Les initiatives en détail
Deux initiatives parlementaires sont au cœur du débat. Celle de la conseillère aux Etats Keller-Sutter (PLR), «Libérer le personnel dirigeant et les spécialistes de l'obligation de saisie du temps de travail», et celle du conseiller aux Etats Graber (PDC), «Introduire un régime de flexibilité partielle dans la loi sur le travail et maintenir des modèles de temps de travail éprouvés». Pour les syndicats, ces textes visent à démanteler la Loi sur le travail et mettent en danger la protection des travailleurs. Il s'agit, plus précisément, de supprimer l'enregistrement du temps de travail, d'abroger le repos nocturne et dominical, de revenir sur la durée hebdomadaire maximale du travail ou encore de tirer un trait sur les droits aux pauses.
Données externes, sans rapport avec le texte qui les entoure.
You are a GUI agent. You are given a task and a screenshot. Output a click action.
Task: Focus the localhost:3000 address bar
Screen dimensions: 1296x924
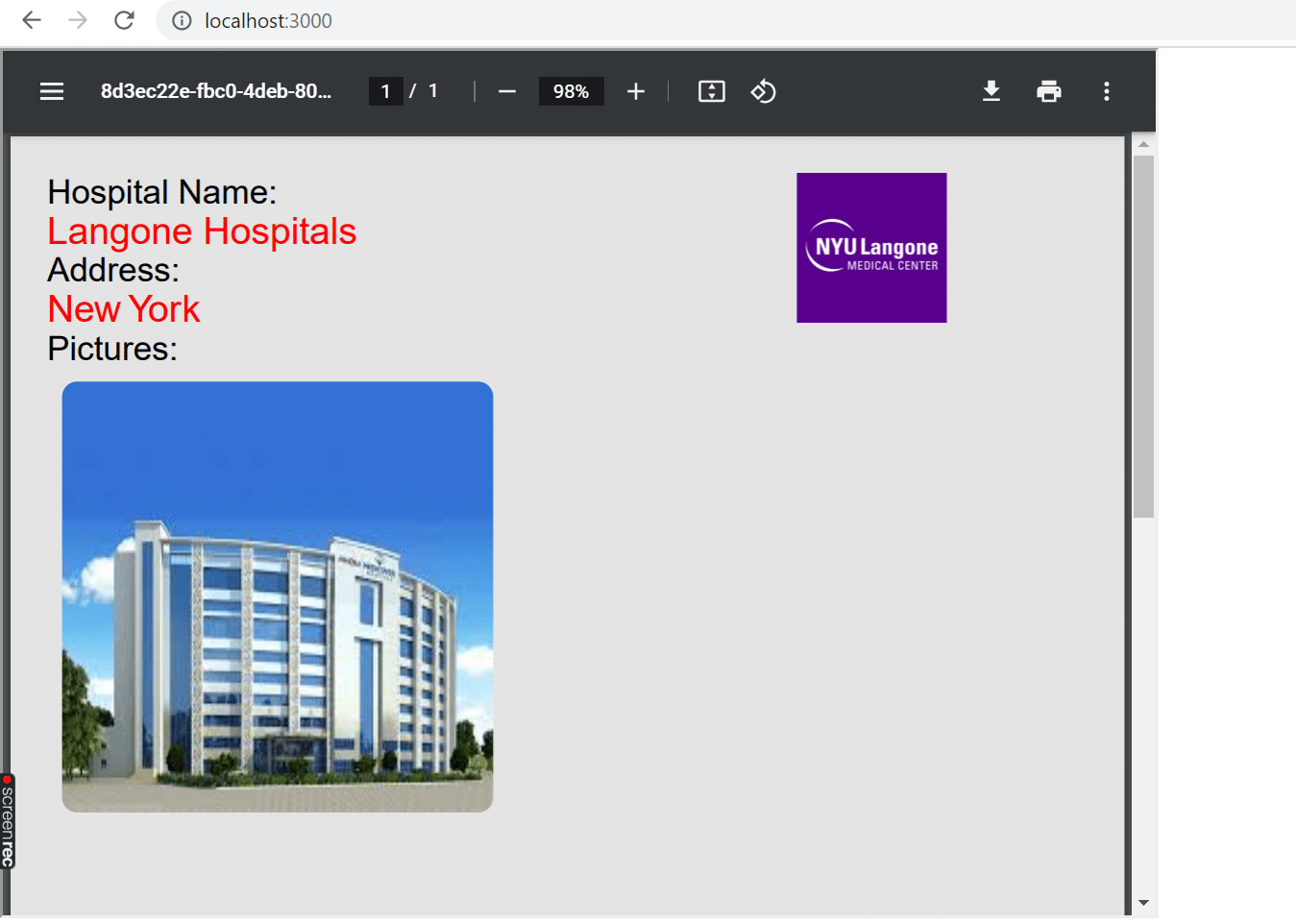268,21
Pour la députée, par exemple, il faut «modifier la loi afin que les collaborateurs exerçant des fonctions dirigeantes et les spécialistes occupant une position similaire soient libérés de l'obligation de saisir leur temps de travail», et ce dans le but de répondre aux besoins du monde du travail actuel. Pour son confrère, il est urgent de remanier les temps de travail hebdomadaires, qui répondent selon lui aux exigences de l'industrie du siècle dernier et ne sont plus du tout adaptés à notre société des services. «Google a d'ailleurs transféré des emplois à Londres en raison notamment du manque de souplesse de nos règles sur le temps de travail.»
MT



Chronologie
Toutes deux déposées en mars 2016, les initiatives 16.414 et 16.423 ont ensuite été examinées à la Commission de l'économie et des redevances du Conseil des Etats en août, qui a décidé de leur donner suite. En février 2017, la commission éponyme du Conseil National donne son aval aux initiatives. La balle est à nouveau dans le camp de la commission du Conseil des Etats qui est chargée d'élaborer un projet de modification de la loi. Un processus qui prend au minimum un an avant que les Chambres s'en saisissent. La commission susnommée discutera de l'organisation des travaux à venir lors de sa prochaine séance, fin juin.